The comparison Kennedy drew appears to focus primarily on wealthy nations with similar healthcare infrastructure, rather than a global average that includes countries facing conflict, poverty, or collapsed health systems. Public health researchers have noted that such selective comparisons can obscure important context.

The Road Ahead

What remains unclear is whether the current US measles numbers represent sustainable success or a temporary reprieve. Measles outbreaks often follow unpredictable patterns, with cases clustering in specific communities before spreading more widely. The virus can circulate silently among vaccinated populations—who typically experience mild or no symptoms—while posing serious risks to infants too young for vaccination and immunocompromised individuals.

The CDC has identified several ongoing measles clusters in states including Ohio, Texas, and Arizona, though none have yet escalated into the kind of large-scale outbreak that occurred in New York in 2019, which resulted in over 1,200 cases. Health departments in those states have implemented aggressive contact tracing and offered free MMR vaccines to potentially exposed individuals.
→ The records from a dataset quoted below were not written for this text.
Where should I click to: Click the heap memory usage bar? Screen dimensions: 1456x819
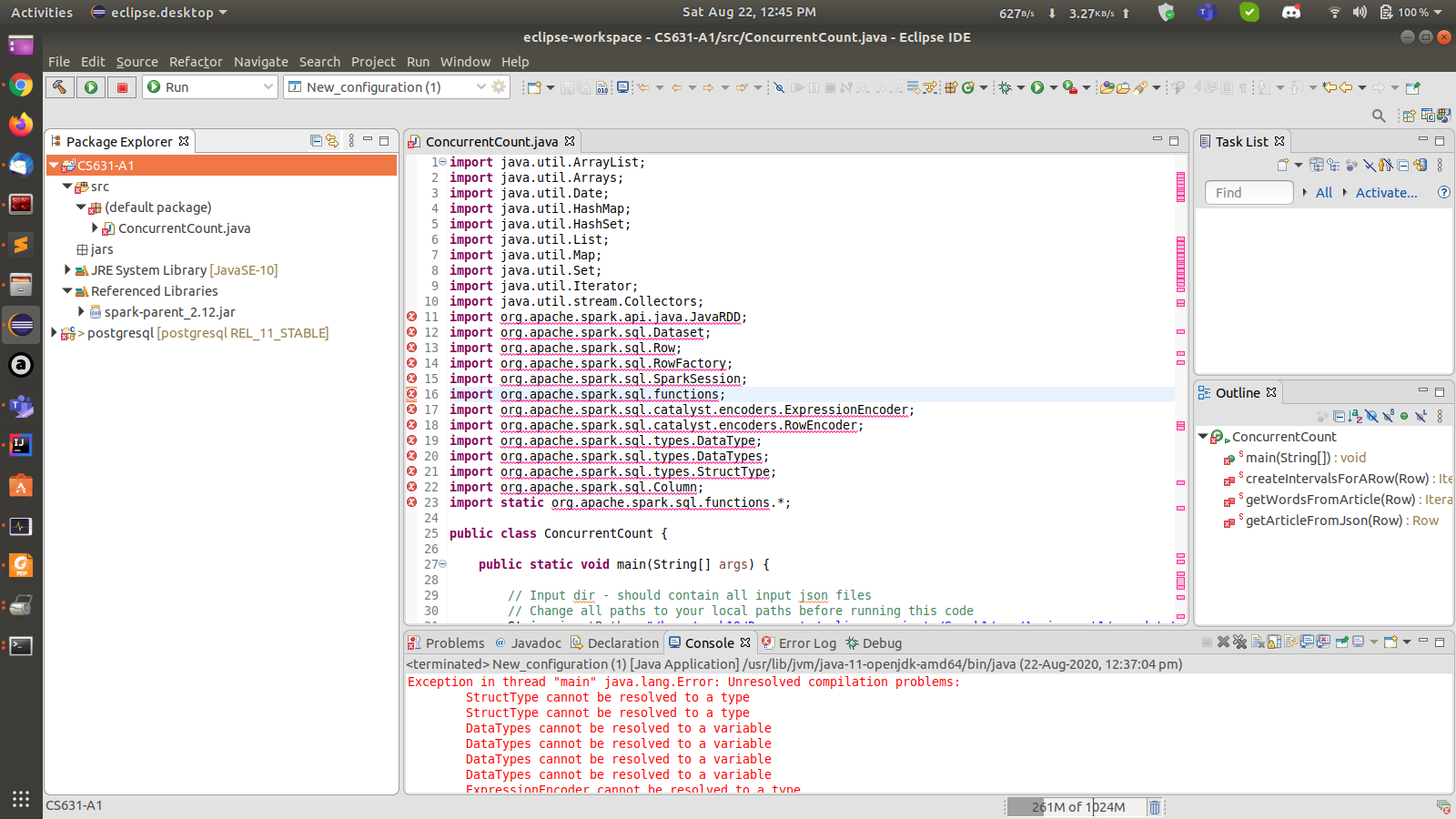(1076, 807)
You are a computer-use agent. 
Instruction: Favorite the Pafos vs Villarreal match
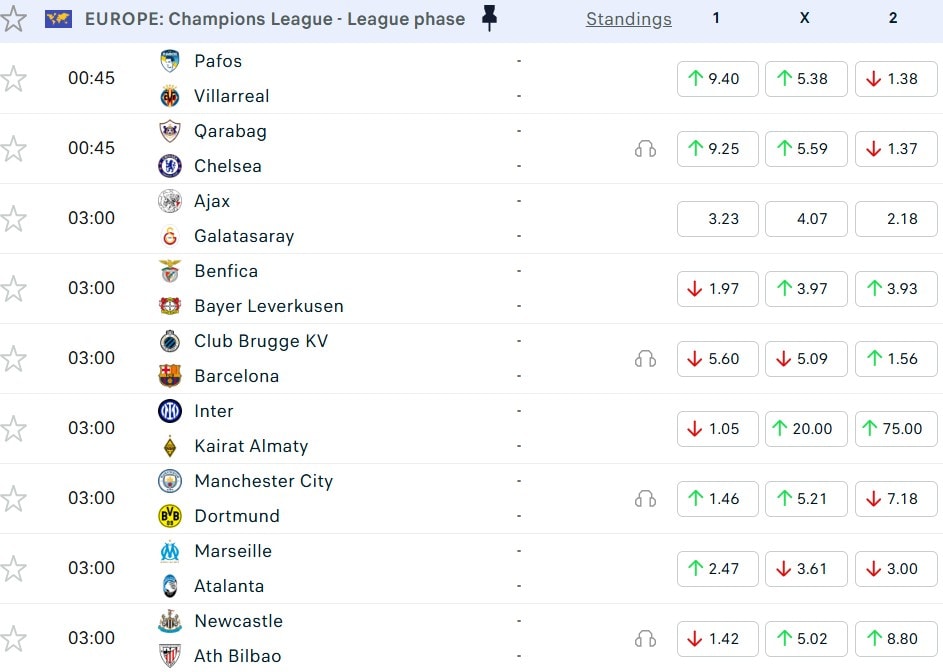(x=13, y=79)
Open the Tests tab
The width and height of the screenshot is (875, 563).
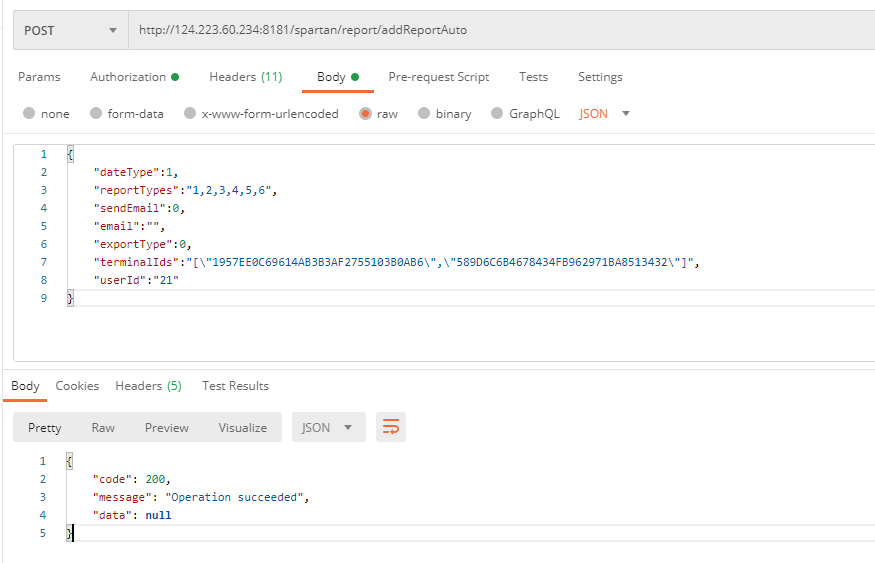(533, 77)
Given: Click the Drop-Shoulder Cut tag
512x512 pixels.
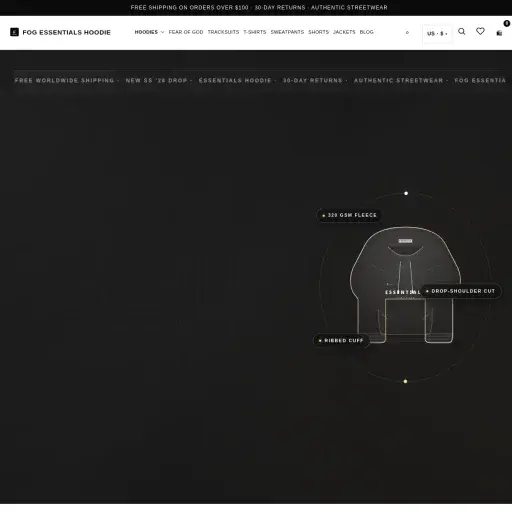Looking at the screenshot, I should pyautogui.click(x=461, y=291).
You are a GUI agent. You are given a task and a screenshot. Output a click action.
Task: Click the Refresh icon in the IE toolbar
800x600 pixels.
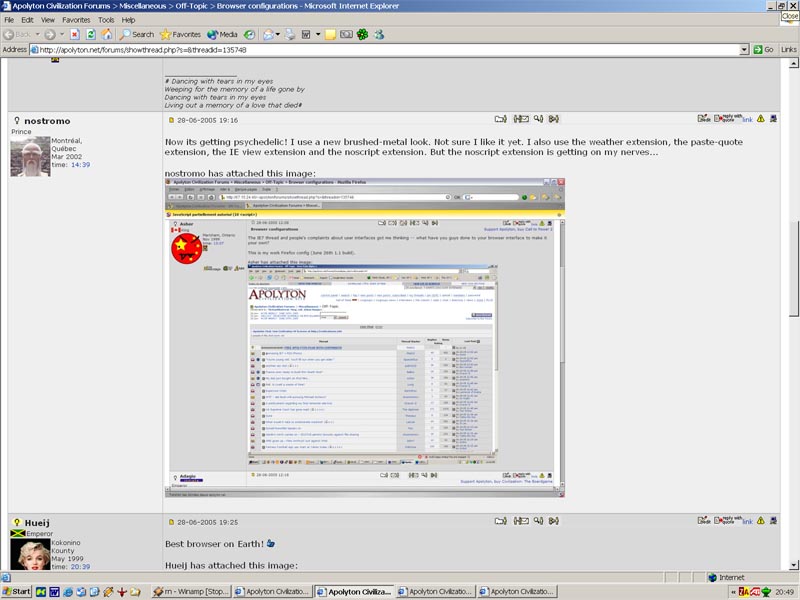pos(91,34)
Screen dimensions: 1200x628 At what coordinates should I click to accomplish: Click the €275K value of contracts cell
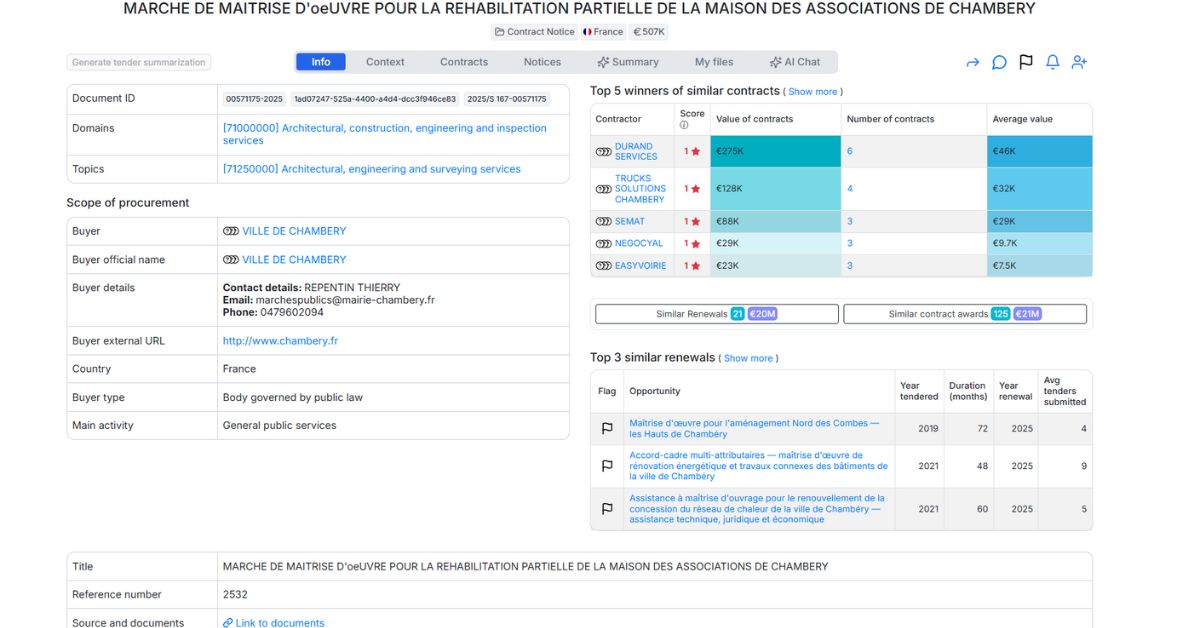[x=775, y=151]
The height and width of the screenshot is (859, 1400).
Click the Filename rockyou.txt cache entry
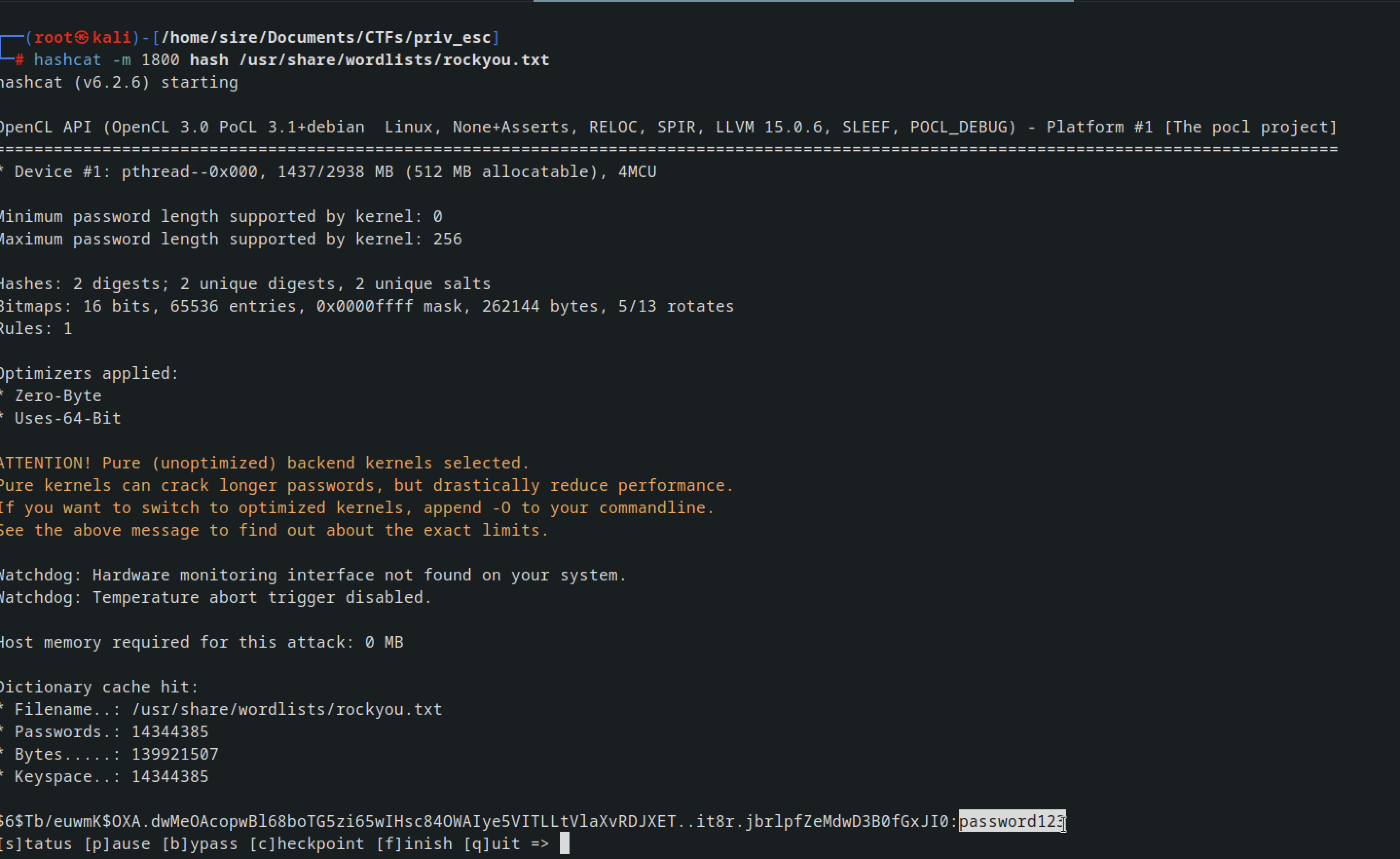[x=221, y=710]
Kennedy told lawmakers that his department was "monitoring the situation closely" and had no plans to alter current vaccine recommendations. He emphasized investments in disease surveillance and outbreak response capacity, though he did not address questions about whether his public messaging might be contributing to lower vaccination uptake.

As the hearing concluded, Kennedy faced a final question from Representative Frank Pallone of New Jersey about what he would say to parents who had lost children to vaccine-preventable diseases. Kennedy paused before responding that "every child's health matters," and that his goal was to ensure that families had access to both vaccines and information.

For public health officials watching the testimony, the concern is less about today's measles count than about tomorrow's. In a disease as contagious as measles, the gap between safety and crisis can close with startling speed.